• SUPPLIED PASSAGE:
So yeah, this could/should culminate in breeding an “alien” game if the ideas are taken into consideration by someone, someday. Some title with foreign aspects that hasn’t been seen before and could very hostility assert/propagate itself, not only in the market, but general perception, and most importantly (in my case anyway), artistically.

I might turn this into a series. I’d love to do this for 2001: A Space Odyssey as well. (8bithack reminded me of Solaris this morning as well). For Alien's attempted "Metrodian" tone (reverse-perceived that is), 2001 screams Portal to me for a number of reasons.

Now, someone fucking take me to see Moon. >=(


Tuesday, July 21, 2009

Upsetting The Status Quo WITH The Status Quo

This is technically going to be the follow up to a post that doesn't even exist yet (and I won't say where it will appear since I'm a jerk like that).


Anyway, over a casual probing of Adelle Star's Facebook status (they can be used for good you know), I was brought back to a topic I just recently visited already. That topic is normalcy in games. I mean normal in the sense of grasping the complacent misery we all have to wade through on a daily basis; be it a job, relationship, or just general unhappiness. Yes, this would be the status quo I'm referring to, as we're all (most of us anyway) connected by this one long train of things we try our best to not complain about. Why simulate that though? Games often are meant to be played as a cathartic release from reality, that's one of their Fortés. Well, one of the answers lies in a quote I love to live by right now.

• DATA LINES:
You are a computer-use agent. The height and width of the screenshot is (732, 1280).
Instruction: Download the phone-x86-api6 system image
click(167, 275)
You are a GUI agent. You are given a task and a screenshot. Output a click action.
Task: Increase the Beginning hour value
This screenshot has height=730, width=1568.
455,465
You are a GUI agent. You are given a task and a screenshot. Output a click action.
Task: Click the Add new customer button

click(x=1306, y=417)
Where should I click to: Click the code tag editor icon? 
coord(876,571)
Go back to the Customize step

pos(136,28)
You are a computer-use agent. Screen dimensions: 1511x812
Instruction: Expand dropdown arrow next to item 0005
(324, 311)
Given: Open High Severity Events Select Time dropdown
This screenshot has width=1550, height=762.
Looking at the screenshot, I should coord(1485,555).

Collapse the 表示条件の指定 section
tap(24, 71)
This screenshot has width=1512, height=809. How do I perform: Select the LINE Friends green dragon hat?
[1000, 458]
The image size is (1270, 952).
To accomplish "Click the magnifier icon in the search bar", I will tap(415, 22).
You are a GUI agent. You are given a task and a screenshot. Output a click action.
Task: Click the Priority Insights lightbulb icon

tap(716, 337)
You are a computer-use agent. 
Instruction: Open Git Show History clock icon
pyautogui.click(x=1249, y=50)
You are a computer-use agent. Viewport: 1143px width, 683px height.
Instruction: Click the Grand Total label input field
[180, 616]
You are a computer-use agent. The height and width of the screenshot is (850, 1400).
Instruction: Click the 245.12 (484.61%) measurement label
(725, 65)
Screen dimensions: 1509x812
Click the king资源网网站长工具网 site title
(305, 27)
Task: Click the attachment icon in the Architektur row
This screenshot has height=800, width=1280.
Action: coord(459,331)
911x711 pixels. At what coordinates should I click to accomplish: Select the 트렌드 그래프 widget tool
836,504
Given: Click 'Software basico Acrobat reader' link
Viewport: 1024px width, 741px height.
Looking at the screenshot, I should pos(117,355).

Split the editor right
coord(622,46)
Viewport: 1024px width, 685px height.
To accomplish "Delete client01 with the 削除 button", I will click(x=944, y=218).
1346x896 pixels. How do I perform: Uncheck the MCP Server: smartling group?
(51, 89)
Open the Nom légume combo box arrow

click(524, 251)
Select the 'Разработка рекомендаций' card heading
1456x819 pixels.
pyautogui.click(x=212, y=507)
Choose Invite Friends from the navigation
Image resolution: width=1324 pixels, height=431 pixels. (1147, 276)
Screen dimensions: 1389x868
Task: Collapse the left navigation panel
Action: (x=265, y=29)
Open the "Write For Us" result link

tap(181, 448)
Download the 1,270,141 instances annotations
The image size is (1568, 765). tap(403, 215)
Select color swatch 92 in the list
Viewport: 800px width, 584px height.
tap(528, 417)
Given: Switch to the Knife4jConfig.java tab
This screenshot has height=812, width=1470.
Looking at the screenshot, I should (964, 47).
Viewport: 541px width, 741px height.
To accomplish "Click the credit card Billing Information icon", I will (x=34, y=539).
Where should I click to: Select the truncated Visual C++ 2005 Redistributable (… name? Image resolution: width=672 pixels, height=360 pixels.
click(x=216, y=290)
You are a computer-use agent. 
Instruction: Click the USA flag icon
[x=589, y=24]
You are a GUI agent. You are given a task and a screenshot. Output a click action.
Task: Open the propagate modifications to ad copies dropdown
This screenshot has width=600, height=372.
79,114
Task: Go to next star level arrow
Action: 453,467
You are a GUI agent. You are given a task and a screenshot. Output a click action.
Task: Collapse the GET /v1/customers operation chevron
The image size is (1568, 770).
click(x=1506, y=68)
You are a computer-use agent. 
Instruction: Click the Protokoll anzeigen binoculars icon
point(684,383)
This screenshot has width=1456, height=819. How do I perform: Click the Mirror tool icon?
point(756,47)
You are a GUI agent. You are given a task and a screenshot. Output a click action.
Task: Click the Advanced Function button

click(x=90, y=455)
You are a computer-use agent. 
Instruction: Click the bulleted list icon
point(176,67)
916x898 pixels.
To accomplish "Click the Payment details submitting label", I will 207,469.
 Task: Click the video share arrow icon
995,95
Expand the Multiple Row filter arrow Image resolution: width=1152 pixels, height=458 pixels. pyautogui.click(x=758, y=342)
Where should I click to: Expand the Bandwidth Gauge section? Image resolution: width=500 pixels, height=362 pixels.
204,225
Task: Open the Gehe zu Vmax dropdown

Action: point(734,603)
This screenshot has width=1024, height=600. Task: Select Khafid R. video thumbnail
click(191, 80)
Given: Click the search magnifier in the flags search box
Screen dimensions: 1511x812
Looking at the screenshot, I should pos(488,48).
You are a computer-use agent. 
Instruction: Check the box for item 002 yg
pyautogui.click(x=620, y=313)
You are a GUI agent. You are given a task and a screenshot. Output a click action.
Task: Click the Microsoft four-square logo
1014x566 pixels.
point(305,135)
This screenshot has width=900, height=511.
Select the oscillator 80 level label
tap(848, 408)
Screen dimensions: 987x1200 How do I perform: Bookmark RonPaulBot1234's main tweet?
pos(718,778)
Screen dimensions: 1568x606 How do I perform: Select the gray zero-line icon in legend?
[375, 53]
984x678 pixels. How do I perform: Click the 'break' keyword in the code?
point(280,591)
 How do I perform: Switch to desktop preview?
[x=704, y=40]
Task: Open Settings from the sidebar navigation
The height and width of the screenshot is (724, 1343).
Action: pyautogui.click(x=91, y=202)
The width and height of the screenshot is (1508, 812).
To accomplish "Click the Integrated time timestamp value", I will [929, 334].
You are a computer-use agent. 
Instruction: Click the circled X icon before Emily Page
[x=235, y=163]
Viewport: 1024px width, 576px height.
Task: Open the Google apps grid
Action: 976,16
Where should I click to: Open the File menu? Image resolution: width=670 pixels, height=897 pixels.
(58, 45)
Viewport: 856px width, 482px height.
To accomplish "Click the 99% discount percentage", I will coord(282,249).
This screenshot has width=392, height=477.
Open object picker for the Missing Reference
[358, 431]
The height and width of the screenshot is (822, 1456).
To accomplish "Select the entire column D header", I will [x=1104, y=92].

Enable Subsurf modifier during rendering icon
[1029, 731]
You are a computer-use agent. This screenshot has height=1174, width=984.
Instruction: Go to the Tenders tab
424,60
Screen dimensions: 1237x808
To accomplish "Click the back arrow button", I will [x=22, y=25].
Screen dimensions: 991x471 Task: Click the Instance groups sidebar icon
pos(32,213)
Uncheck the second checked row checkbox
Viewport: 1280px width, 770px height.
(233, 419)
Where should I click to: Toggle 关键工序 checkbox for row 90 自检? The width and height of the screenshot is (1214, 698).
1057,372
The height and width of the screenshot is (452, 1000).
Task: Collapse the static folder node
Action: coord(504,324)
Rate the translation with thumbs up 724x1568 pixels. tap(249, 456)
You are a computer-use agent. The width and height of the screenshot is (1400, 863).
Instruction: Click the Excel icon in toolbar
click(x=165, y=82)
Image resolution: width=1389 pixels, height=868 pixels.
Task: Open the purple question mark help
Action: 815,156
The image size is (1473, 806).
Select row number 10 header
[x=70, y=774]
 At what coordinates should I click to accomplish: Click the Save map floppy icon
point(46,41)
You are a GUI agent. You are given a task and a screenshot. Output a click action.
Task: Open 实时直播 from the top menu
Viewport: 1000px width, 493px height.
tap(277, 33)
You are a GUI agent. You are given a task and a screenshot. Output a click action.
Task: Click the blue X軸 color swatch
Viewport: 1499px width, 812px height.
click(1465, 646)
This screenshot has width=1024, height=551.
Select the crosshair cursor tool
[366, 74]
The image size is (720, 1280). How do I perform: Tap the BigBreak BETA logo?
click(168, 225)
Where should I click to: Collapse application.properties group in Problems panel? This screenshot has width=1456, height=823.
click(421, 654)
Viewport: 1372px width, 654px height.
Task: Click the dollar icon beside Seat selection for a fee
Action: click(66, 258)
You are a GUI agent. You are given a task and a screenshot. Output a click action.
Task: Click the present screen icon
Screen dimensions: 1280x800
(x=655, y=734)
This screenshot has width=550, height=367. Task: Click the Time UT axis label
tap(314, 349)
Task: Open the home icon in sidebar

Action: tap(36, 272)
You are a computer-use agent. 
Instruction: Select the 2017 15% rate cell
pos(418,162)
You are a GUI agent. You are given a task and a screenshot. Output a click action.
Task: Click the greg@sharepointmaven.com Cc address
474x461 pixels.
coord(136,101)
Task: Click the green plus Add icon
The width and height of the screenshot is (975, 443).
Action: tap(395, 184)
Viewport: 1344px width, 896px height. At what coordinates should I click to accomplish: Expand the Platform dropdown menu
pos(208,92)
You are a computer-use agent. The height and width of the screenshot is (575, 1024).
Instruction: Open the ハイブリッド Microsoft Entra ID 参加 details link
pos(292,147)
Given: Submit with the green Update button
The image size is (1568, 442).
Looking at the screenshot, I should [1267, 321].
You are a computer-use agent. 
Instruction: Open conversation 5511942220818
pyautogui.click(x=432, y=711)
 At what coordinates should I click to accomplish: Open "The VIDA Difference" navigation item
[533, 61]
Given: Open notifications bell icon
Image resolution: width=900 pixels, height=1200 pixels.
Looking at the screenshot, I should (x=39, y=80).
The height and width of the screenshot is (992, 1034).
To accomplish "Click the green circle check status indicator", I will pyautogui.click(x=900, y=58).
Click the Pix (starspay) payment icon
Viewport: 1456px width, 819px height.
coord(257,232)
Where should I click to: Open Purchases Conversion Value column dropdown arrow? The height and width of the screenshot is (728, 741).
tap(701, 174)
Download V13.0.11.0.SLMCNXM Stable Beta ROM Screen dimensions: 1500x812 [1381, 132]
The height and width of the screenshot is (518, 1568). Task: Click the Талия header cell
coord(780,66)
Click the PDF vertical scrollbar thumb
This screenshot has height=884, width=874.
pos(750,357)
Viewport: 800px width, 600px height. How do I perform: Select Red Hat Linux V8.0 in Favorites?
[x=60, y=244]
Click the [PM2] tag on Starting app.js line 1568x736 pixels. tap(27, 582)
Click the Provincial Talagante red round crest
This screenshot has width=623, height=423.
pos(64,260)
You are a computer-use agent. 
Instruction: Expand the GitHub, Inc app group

• AIM OF THE TASK: Continue the blog post about simulating everyday normalcy in games, starting right after its final sentence.

• TASK RESULT:
"Life's greatest comfort is being able to look over your shoulder at people worse off, waiting in line behind you."
-Chuck Palahniuk (Rant: An Oral Biography of Buster Casey)

Now some games let us run around a skewed barrier of normalcy (see The Sims). However, even those games are based on the ideal that gamers don't want what I'm specifically referring to in the first place. Think of the loopholes here though; we do find enjoyment out of this same misery in other mediums. Sure, movies, films, I've even heard some songs capture this same essence of boredom. Games do not. I don't think this is as simple as they can't be made that way but its more because we don't want them that way...right now (i.e. they won't sell), AND there's not enough minds willing to embark on that kind of creative odyssey. This is where a muscle such as writing could really kick in for the game industry though. The amount of vacancy for that kind of writing would call for some extreme character development and subtlety innovations. Not only that, but it would dictate an absolute marriage between a game's writing and its play (let's be honest, all we've really gotten are middle-school/high-school relationships at best so far).

"Normal's not normal, if you're not normal."
-Dr. Gregory House, Season 3, Episode 10 ~ "Merry Little Christmas"

Welp, we're not normal, not most gamers anyway. For any number of reasons, we'd like to believe so, but the truth of the matter is we're a growing population of abominable social malgrowth. Most gamers are actually nerds or geeks pretty generally and those terms are fundamentally contingent on some outcasting from those around us, whether it was schooling, family, or just general misplacement in society. A game predicated on that ideal is dangerous, you know why? It's because it would get so much done without doing a damn thing at all.

Some sample scenarios rolling off my head:

1 ~ Following an "average" college student for a week.

2 ~ Following an "average" person holding down multiple jobs.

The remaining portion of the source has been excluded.